Com o tema “Nutrindo Conexões”, o encontro foi voltado para enfermeiros, agentes comunitários de Saúde e outros profissionais da Rede de Atenção à Saúde. O evento foi realizado pela Secretaria de Saúde, por meio do Programa Saúde do Homem e do Programa Saúde da Mulher, com apoio do Núcleo de Educação Permanente em Saúde (Neps).
Entre os profissionais presentes, estiveram a pediatra e neonatologista do Hospital Municipal da Mulher Maria Rosalice Oliveira de Almeida; a coordenadora da Área Técnica de Incentivo ao Aleitamento Materno, da Secretaria de Estado de Saúde (SES – RJ), a médica pediatra Conceição Salomão; a enfermeira Wilsileia Dias Lopes; a coordenadora do Programa Saúde da Mulher, Camila Mello; e o coordenador do Programa Saúde do Homem, Thiago Porto, entre outros gestores.
O objetivo foi levar os participantes a uma reflexão sobre a importância de uma rede de cuidado acolhedora, humanizada e baseada em evidências científicas, que valorize não apenas a mãe, mas também a figura que está no papel do pai, ou do parceiro(a), além dos familiares e de toda a rede de apoio no sucesso da amamentação.
Ao longo do seminário, foram abordados assuntos como a promoção, proteção e apoio ao aleitamento materno; o papel do pai, parceiro(a) e da rede de apoio na amamentação; as práticas humanizadas de cuidado à mãe e ao bebê; as estratégias para fortalecimento dos vínculos familiares; e a integração entre os serviços e profissionais da Rede de Atenção à Saúde.

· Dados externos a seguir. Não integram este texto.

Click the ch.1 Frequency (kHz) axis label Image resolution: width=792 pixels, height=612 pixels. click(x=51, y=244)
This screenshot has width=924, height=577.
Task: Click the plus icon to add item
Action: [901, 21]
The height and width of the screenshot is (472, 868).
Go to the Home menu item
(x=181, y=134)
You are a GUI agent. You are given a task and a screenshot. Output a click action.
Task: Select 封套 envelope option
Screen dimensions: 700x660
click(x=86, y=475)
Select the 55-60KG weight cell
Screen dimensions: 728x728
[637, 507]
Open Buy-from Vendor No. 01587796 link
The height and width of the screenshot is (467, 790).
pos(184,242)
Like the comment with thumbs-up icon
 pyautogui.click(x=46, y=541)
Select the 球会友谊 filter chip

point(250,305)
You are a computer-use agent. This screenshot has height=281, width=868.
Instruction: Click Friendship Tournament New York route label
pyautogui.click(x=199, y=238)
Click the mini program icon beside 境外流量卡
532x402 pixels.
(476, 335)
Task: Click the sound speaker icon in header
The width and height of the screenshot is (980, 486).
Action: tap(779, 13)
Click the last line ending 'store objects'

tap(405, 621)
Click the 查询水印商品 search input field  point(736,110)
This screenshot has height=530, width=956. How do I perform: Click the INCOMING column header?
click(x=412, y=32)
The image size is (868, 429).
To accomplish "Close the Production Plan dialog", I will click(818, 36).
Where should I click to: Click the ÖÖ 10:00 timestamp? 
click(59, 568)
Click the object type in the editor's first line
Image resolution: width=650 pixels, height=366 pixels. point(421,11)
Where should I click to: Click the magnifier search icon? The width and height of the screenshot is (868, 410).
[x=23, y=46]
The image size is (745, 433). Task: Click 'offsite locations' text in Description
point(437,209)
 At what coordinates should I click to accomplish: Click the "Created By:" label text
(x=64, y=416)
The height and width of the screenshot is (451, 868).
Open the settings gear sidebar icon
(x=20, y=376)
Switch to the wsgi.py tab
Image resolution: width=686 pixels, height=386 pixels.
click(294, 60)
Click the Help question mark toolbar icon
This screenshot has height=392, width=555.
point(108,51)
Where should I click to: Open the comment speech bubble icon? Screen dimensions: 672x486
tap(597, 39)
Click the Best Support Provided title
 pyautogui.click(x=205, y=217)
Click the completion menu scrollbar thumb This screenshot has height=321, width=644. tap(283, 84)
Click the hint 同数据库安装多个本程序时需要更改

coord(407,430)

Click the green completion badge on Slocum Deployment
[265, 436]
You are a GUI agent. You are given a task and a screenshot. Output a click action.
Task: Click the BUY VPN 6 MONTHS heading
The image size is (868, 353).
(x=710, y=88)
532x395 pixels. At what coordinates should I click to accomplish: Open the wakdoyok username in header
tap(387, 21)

A pediatra Maria Rosalice Oliveira de Almeida destacou o trabalho realizado pela Rede de Atenção à Saúde, para assegurar que a amamentação propicie um começo de vida sustentável para a criança.
“O Hospital da Mulher faz um trabalho muito bonito com aleitamento desde a primeira hora de nascimento, desde a sala de parto” comenta a médica.
O coordenador de Saúde do Homem, Thiago Porto, destacou a importância da paternidade no contexto de humanização e acolhimento.
“O envolvimento do pai ou parceiro é um importante fator de proteção ao aleitamento materno. Quando informado, acolhido e incentivado a participar dos cuidados com o bebê e do apoio à mulher, ele contribui para o fortalecimento dos vínculos familiares, para a segurança materna e para a continuidade da amamentação”, esclarece.
Para a secretária-adjunta de Vigilância em Saúde e Atenção Básica, Sandra Rabelo, o seminário contribuiu para trazer mais informações sobre uma prática que fortalece vínculos e transforma vidas.
“Foi um momento de atualização e troca de experiências para fortalecer o cuidado integral às famílias, reconhecendo que o sucesso da amamentação é construído por conexões, acolhimento e corresponsabilidade”, ressaltou.
O Agosto Dourado é um movimento de conscientização e valorização do aleitamento materno, reconhecendo a amamentação como um direito da criança, da mulher e de toda a família. Mais do que um ato de nutrição, amamentar fortalece vínculos, promove saúde e contribui para o desenvolvimento físico e emocional do bebê.